Sentiment remains positive after S&P 500's big rally on Wednesday. This week’s inflation data has reinforced the market’s belief that the Fed may adopt a more accommodative stance in the not-too-distant future, rather than keeping policy on hold until the latter stages of the year.

This optimism was reflected in money market pricing, which returned to levels seen before the latest nonfarm payroll report. Let’s see if rate expectations will change significantly again in the coming weeks as investors react to fresh data and welcome the return of Donald Trump as President. Today, investors will be eying retail sales and jobless claims data, as well as some Federal Reserve commentary.
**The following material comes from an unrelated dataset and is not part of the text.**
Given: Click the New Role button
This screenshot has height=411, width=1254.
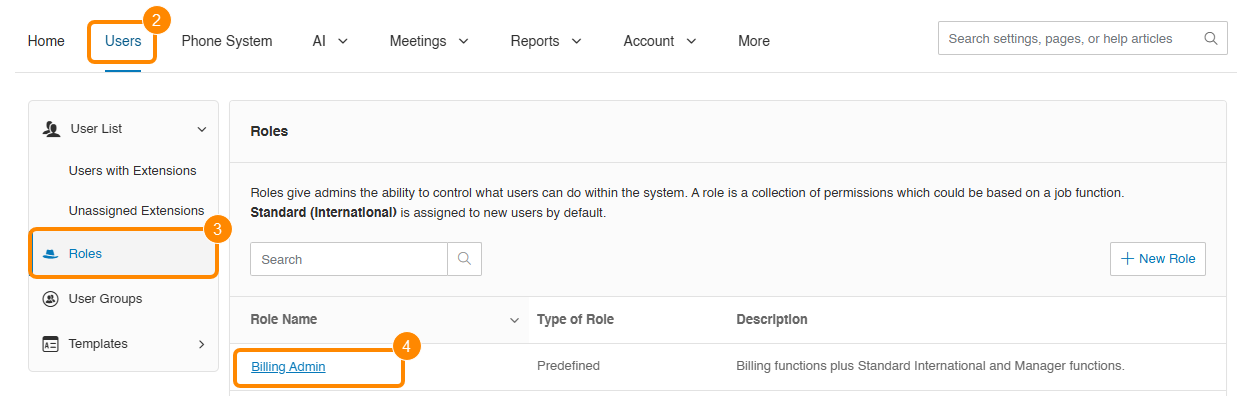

S&P 500 key levels to watch

Below we have the daily chart of the S&P 500 Futures. Following the big rally on Wednesday, the index ended right below the resistance trend line of what looks like a falling wedge continuation pattern circa 6,000, before extending its gains slightly in early European trade on Thursday.

A lot of the technical damage that had been incurred in the previous week was made good. Once again, there was very little downside follow-through after yet another bearish signal. Last week’s large bearish engulfing candle (see inset) is now almost completely engulfed by a bullish candle after the election gap was filled and the dip was bought.

Keep an eye on the resistance trend of the falling wedge pattern, which was being tested at the time of writing. The lower highs observed in recent weeks mean we can’t be too complacent about expecting continued buying pressure. In this sort of market, taking it from one level to the next is key. One shot, one kill, if you will. With that in mind, it is important to take profit if you are looking for bounce trades at key support levels below market, levels that were formerly resistance.

Among the key support levels to watch now, 5959 is an important one, having been a strong resistance last Friday when the robust jobs report caused markets to drop. Below this level, Tuesday’s high of 5918 comes into focus, which will need to hold in light of the big breakout we observed on Wednesday. A decisive break below this level would be bearish.

In terms of the next resistance levels to watch, well the area between 6030 and 6051 is now in focus, where previously the index had found both support and resistance.

What will traders be watching for today?

On the macro front, attention is turning to the US jobless claims and retail sales later today for further clues over the health of the US economy and the outlook for Fed rate cuts. Meanwhile, with the earnings season kicking into higher gear, there will be lots of company news in the next few weeks. Bank of America Corp (NYSE:BAC) and Morgan Stanley (NYSE:MS) will be posting their earnings results today.

In Europe, the sentiment was boosted by the luxury goods maker Compagnie Financiere Richemont (OTC:CFRUY) soaring nearly 20% after it reported a jump in jewelry sales. The tech sector also outperformed after a bullish outlook from Taiwan Semiconductor Manufacturing (NYSE:TSM) raised hopes of strong AI spending. Let’s see if the sentiment will follow through in the US trading once Wall Street opens.

Geopolitically, a significant breakthrough emerged as a US official confirmed a Gaza hostage and ceasefire deal, set to take effect on January 19. The agreement outlines a six-week initial ceasefire phase, during which Israeli forces will gradually withdraw from central Gaza. This phase also includes provisions for the return of displaced Palestinians to northern Gaza, marking a critical step toward stabilizing the region.

In monetary policy discussions, Fed’s Williams (a voting member) commented that the recent rise in bond yields doesn’t reflect a major shift in inflation expectations and noted it wasn’t surprising. Adding to this perspective, Fed’s Goolsbee (a 2025 voter) emphasized ongoing progress in addressing inflation, suggesting that the Fed remains cautiously optimistic about its ability to manage price pressures effectively.